問題 A -
古い日本家屋についての原文抜粋をもとに、次の問いに答えてください。
(i) 写真のような配線方法がほぼ無くなったのは、今から何年以上前ですか?
(ii) 部屋の中の壁の層の厚みはどの程度ですか?
(iii) 子供が天井を見上げたとき、何が目に入って夜などに恐怖を感じましたか?
問題 B -
原文抜粋にある「素人考えでも「火を噴くかも?」とちょっと恐い感じが分かると思う。」という一文は、英語でどう訳せますか?

原文抜粋 -
########

写真は屋外の壁のものだが、我が家は電力メータ以外の碍子と配線が屋内にある状態、と思って頂ければほぼ合致する。
引用元:CAMPFIRE 様
https://camp-fire.jp/
なおこの写真のような配線方法は今から50年以上前にほぼ無くなったそうなので、うちはその末期くらいか或いは残存家屋の一つだったのかもしれない。
素人考えでも「火を噴くかも?」とちょっと恐い感じが分かると思う。
◆壁
壁にも当時の住宅は特徴があっておおむね以下のような壁が多かったと思う。
外壁:木造の場合、大きな平たい木の板ではなくて、細長い木を縦または横方向に重ねるようにしていた外壁が多かったと思う。
以下のような構造。(クリックで拡大します)
部屋の中の壁:モルタルみたいな感じで、硬質の粘土ともいうべきか?強い力が加わると簡単に割れたり穴が開いたりする。この層の厚みは数cm程度なので構造物として強度を持たせたものではないのは明らか。
この外層の内側には「畳をバラバラにしたものを不織布のようにして固めたようなもの」が入っていた。
そして木の枠や柱が入っていたと記憶する。
びっくり日本家屋
以下は私が住んでいた家ではなくて知り合いの家、親と行った田舎の民宿などを記憶の範囲で書いてみます。
●巨大な天井の梁:これは古い日本家屋であればどこでも見れたかもしれない。
しかし子供にとっては天井を見上げると恐ろしく太い梁が横たわっているのが目に入り夜などは恐怖を感じた。

########

一覧 -
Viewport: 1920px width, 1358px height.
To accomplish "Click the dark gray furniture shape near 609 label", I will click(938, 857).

########

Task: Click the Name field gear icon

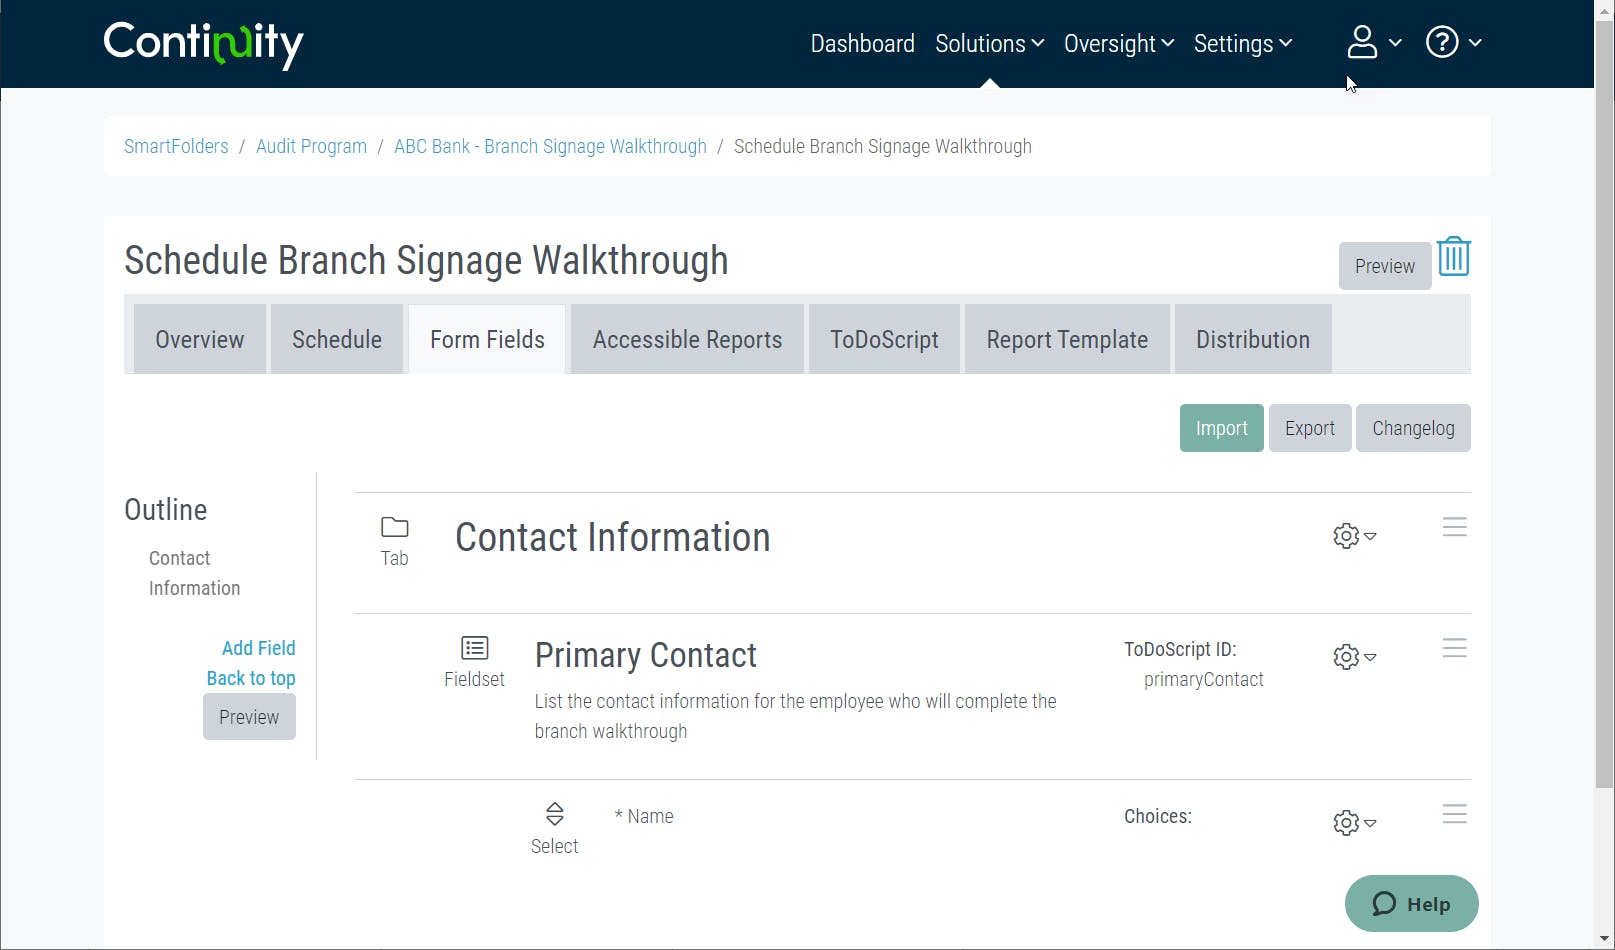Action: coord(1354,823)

########

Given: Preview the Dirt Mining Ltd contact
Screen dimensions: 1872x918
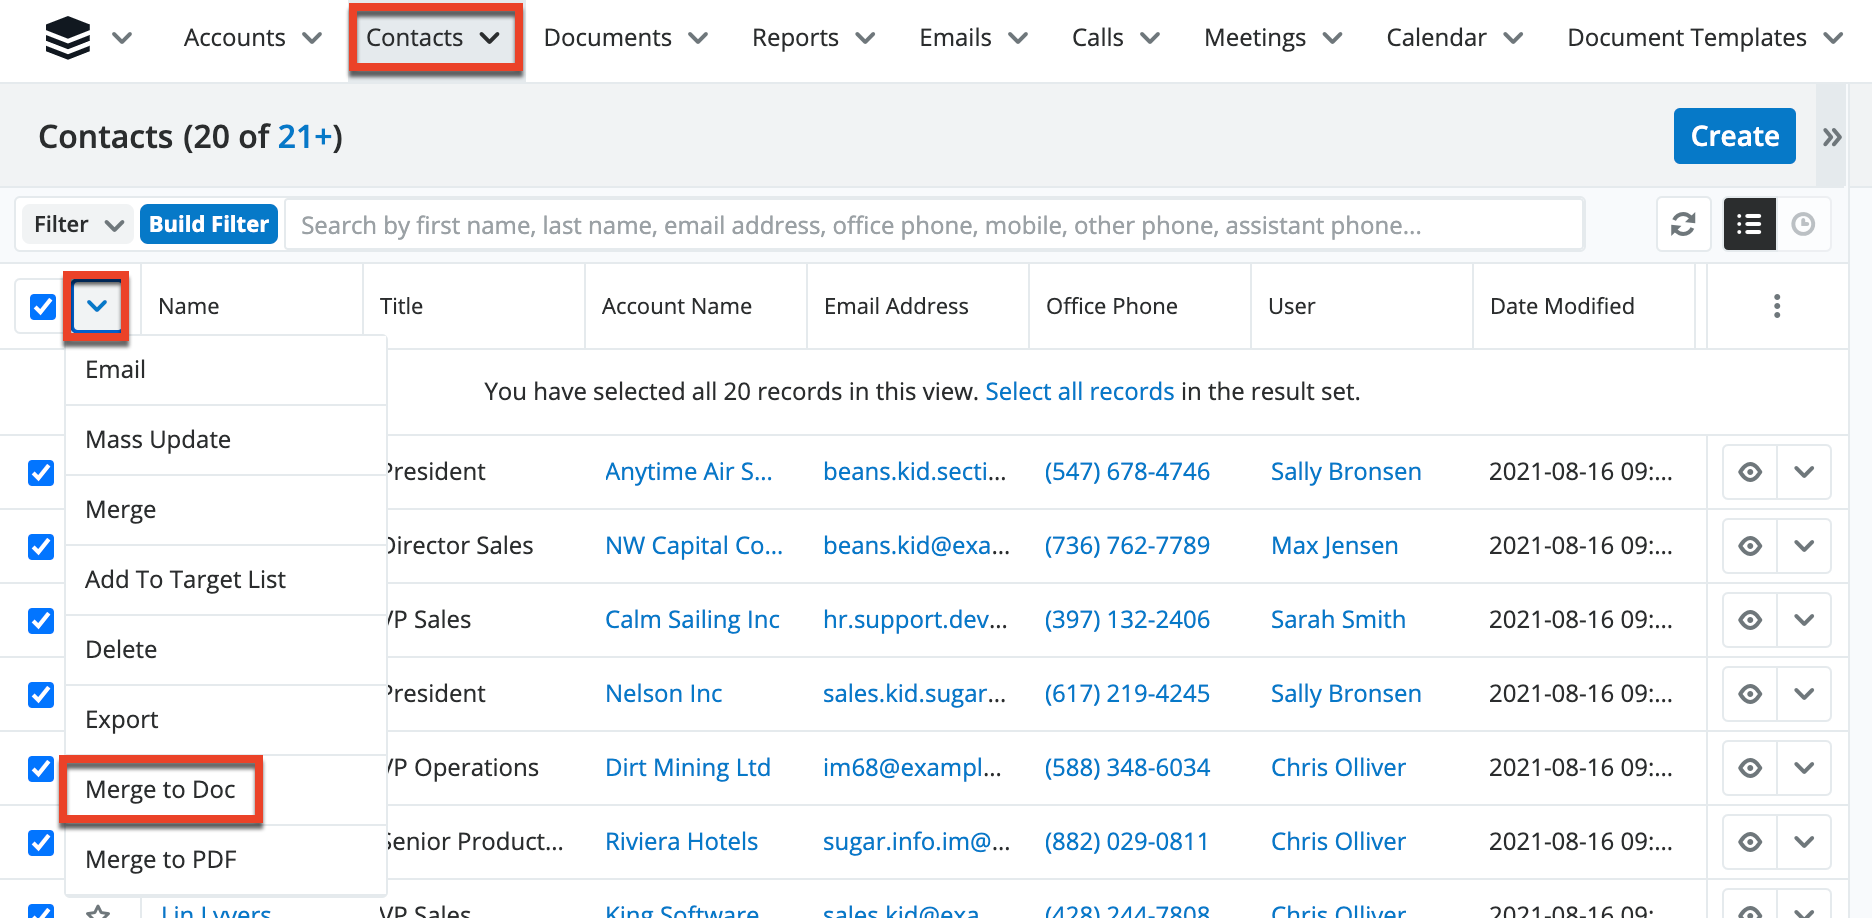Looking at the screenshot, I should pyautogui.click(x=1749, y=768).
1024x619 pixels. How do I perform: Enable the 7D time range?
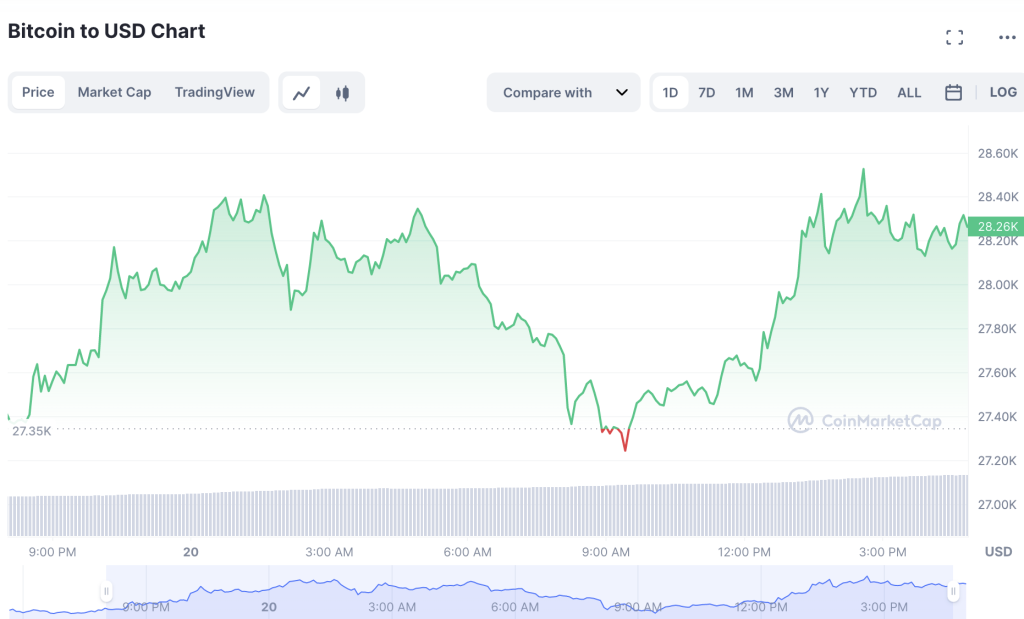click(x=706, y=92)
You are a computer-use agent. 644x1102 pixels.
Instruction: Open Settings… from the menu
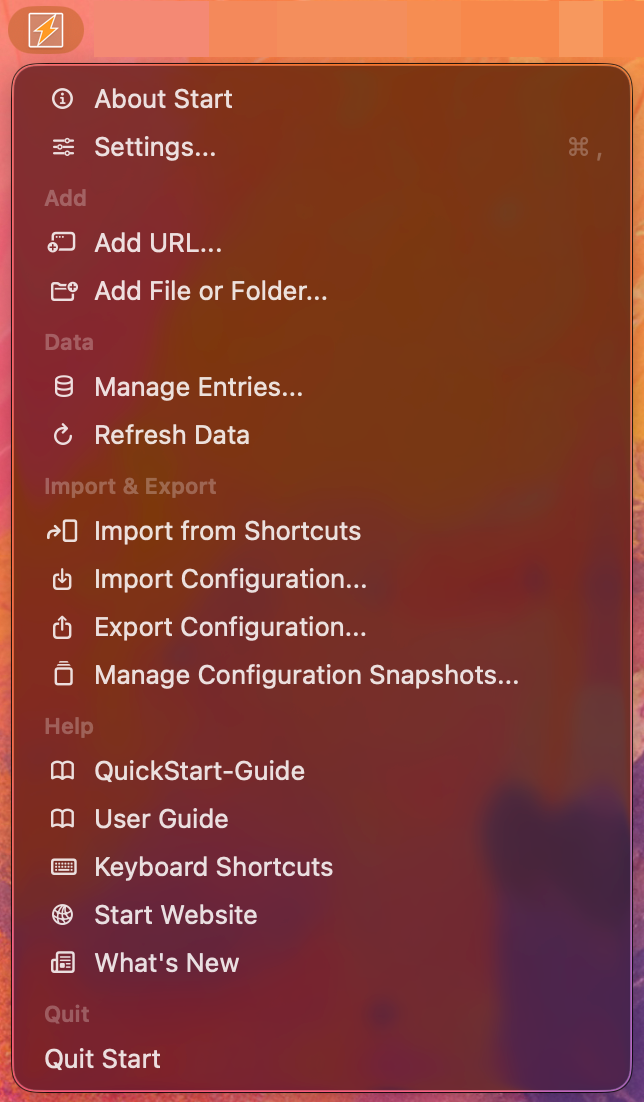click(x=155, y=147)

########

模範解答 A -
(i) 50年以上前
(ii) 数cm程度
(iii) 恐ろしく太い梁が横たわっているのが目に入った

模範解答 B -
Even from an amateur's point of view, I think you can understand the slightly frightening feeling of "Might this burst into flames?"